Two of the most variable brown dwarfs are the T-dwarfs Luhman 16B, showing a variation up to 20% and 2MASS J2139+02, which varies with an amplitude as high as 26%. T-dwarfs, especially young early-type T-dwarfs are often variable. The variability has been connected to the presence of clouds, but other explanations were proposed, such as hot spots and aurorae. These early T-dwarfs are thought to have an iron cloud deck and a patchy silicate cloud layer on top of it. The silicate clouds are thought to dissipate near the L/T transition, resulting into the patchy silicate cloud layer and high amplitude variability for late L and early T dwarfs. The disruption of clouds make deeper layers accessible for observations. These deeper layers are warmer and contain FeH. This explains the reappearance and strengthening of FeH and the blue near-infrared color for early to mid T-dwarfs. Late T-dwarfs should also have cloud layers made of chromium, potassium chloride and different sulfides. These cloud layers are thin and exist above the silicate clouds. A few late T-dwarfs are known to be variable, such as Ross 458C (T8), WISE 0458+6434 (T8.5), and 2MASS J09393548-2448279 (T8).

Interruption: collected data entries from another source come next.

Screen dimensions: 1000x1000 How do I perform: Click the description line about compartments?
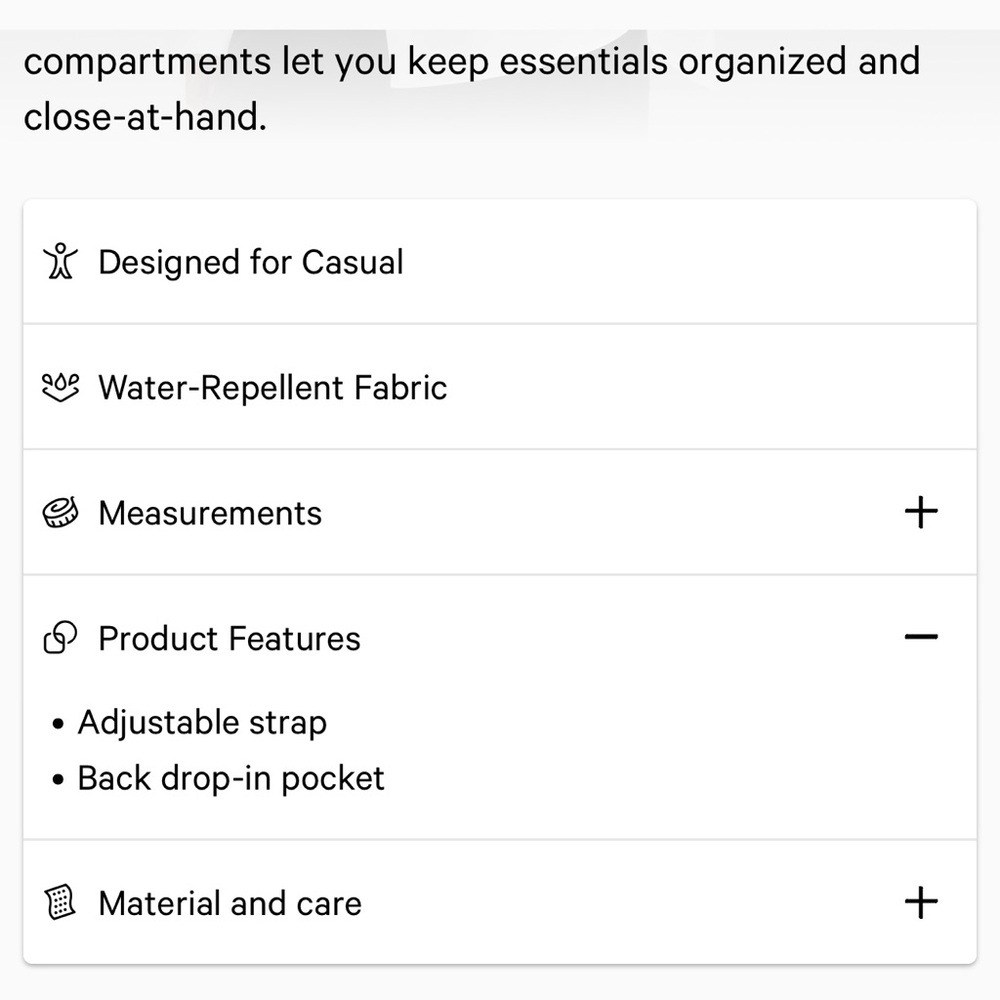470,61
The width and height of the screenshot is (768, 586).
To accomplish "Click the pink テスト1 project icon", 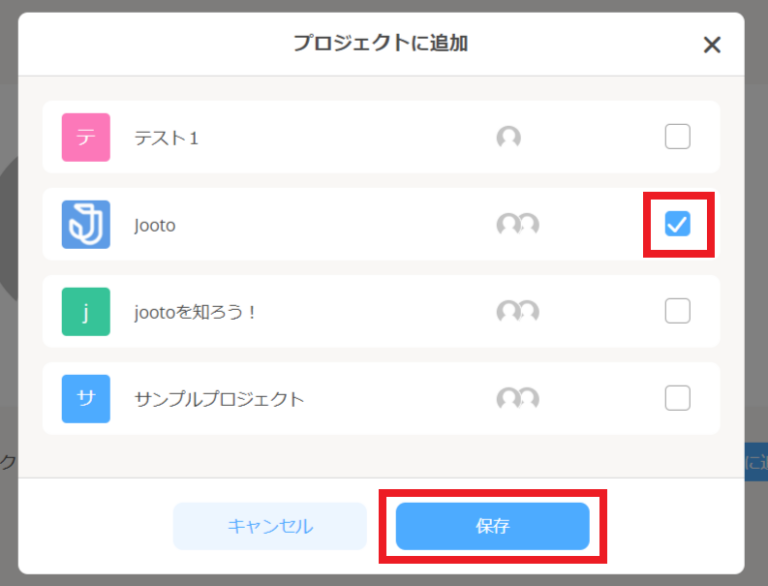I will click(x=86, y=137).
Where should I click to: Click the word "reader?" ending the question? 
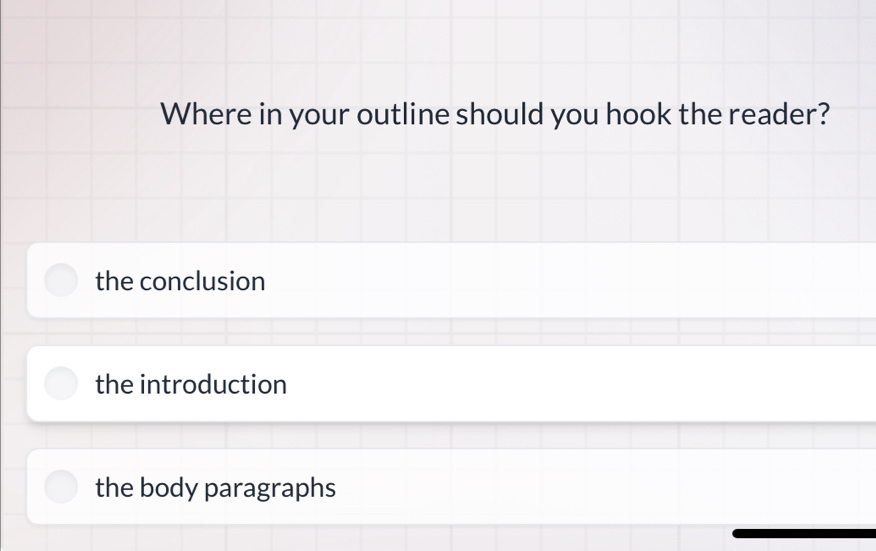pyautogui.click(x=779, y=114)
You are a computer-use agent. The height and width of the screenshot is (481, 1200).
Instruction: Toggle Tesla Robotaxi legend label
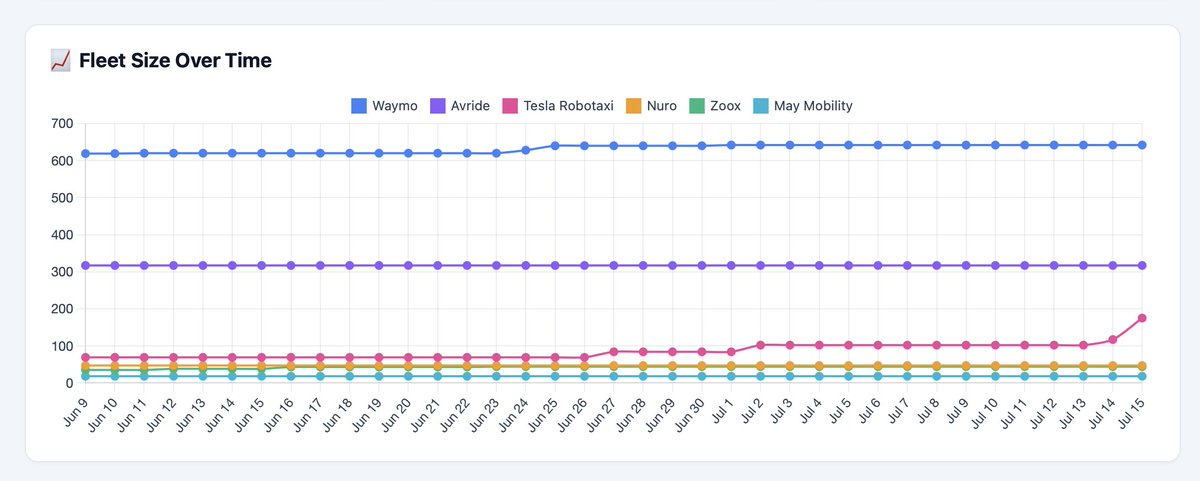click(x=569, y=105)
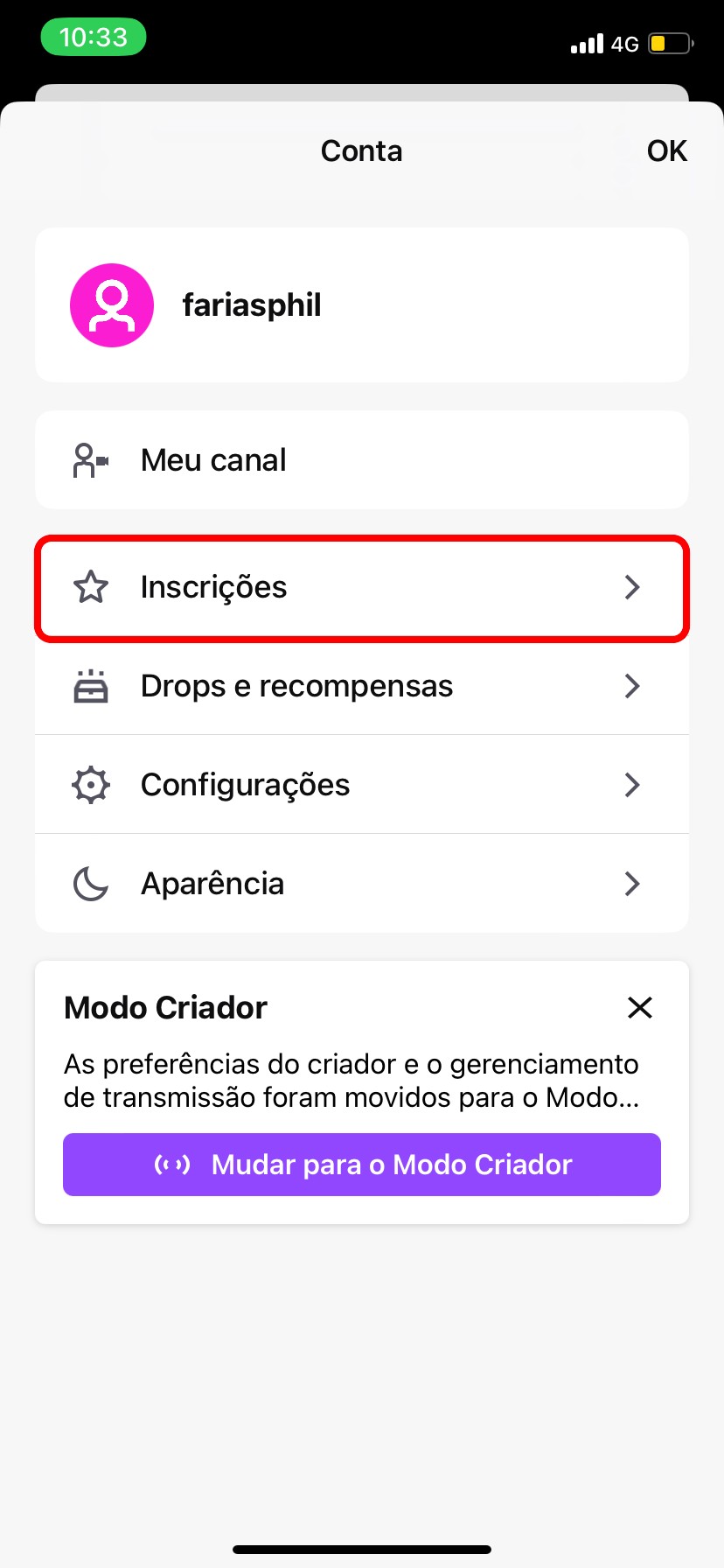The image size is (724, 1568).
Task: Tap the green 10:33 time pill
Action: point(94,38)
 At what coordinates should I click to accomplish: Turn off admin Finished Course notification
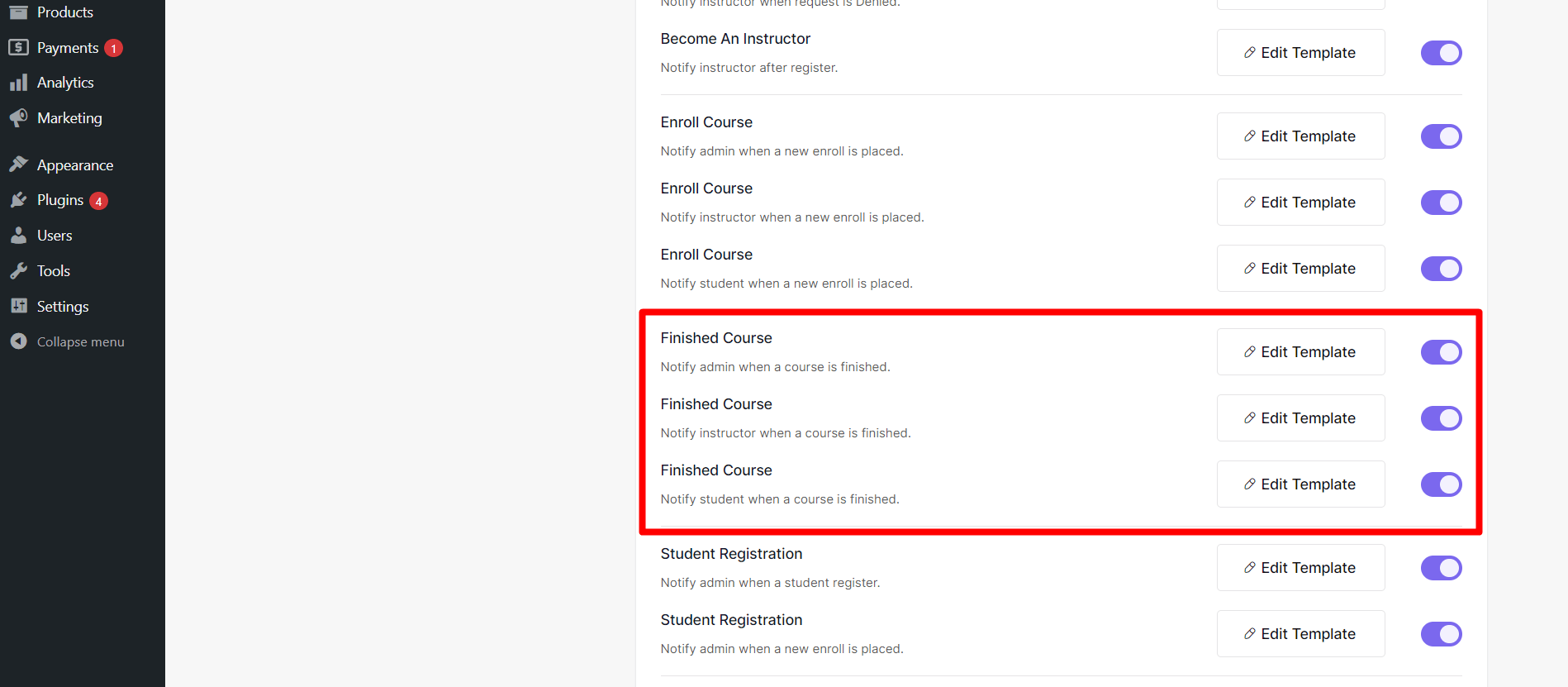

| Subtype | Approx. Temperature (K) | Key Spectral Features and clouds | Notes |
| T0–T1 | ~1300–1200 | Weak methane (CH_{4}) in H-band; water vapor (H_{2}O) begins to appear | Transition from L dwarfs; cloud disruption begins |
| T2–T3 | ~1200–1100 | Stronger CH_{4} and H_{2}O absorption; FeH may reappear Patchy silicate clouds; variable brightness |
| T4–T5 | ~1100–1000 | Deep CH_{4} bands in H and K bands; Na and K broaden Often used as benchmarks for mid-T dwarfs |
| T6–T7 | ~1000–800 | Very strong CH_{4} and H_{2}O; NH_{3} begins to appear Cooler atmospheres; less cloud cover |
| T8–T9 | ~800–500 | Deep CH_{4}, H_{2}O, NH_{3}; CO_{2} and H_{2}S may appear Transition to Y dwarfs; very faint in infrared |

== Magnetic field and aurorae ==
The first T-dwarf detected in radio emission was 2MASS J1047+21 (T6.5), which was discovered with the Arecibo radio telescope. Since then several other T-dwarfs with radio emission were discovered, including the planetary-mass object SIMP J013656.5+093347 (T2.5) and the discovery of the T-dwarf BDR J1750+3809 with the help of radio emission. The coldest T-dwarf with a radio emission is WISEPA J062309.94-045624.6 (T8). Radio emission in T-dwarfs is thought to be generated by an aurora, similar to late L-dwarfs. Additionally H-alpha emission is often connected to radio emission in L4-T8 dwarfs and is thought to come from aurorae. 2MASS 1237+6526 (T6.5) is an unusual strong H-alpha emitting T-dwarf that was discovered in 2000. It was theorized that the H-alpha emission, UV emission and radio emission come either from a cold companion (1-2.8 ; <500 K) or from an aurora.

== Binaries ==
Late T dwarf binaries are less common than L-type binaries. Only 8±6% systems with a T5–Y0 primary are binaries and these systems usually have a separation of a few astronomical units (AU). One well-known T dwarf binary is Epsilon Indi B. This binary consists of a T1 and a T6 dwarf that orbit each other with a separation of 2.65 AU. T dwarf triple systems also exist, with 2M0838+15 being the first fully resolved triple T dwarf that was discovered.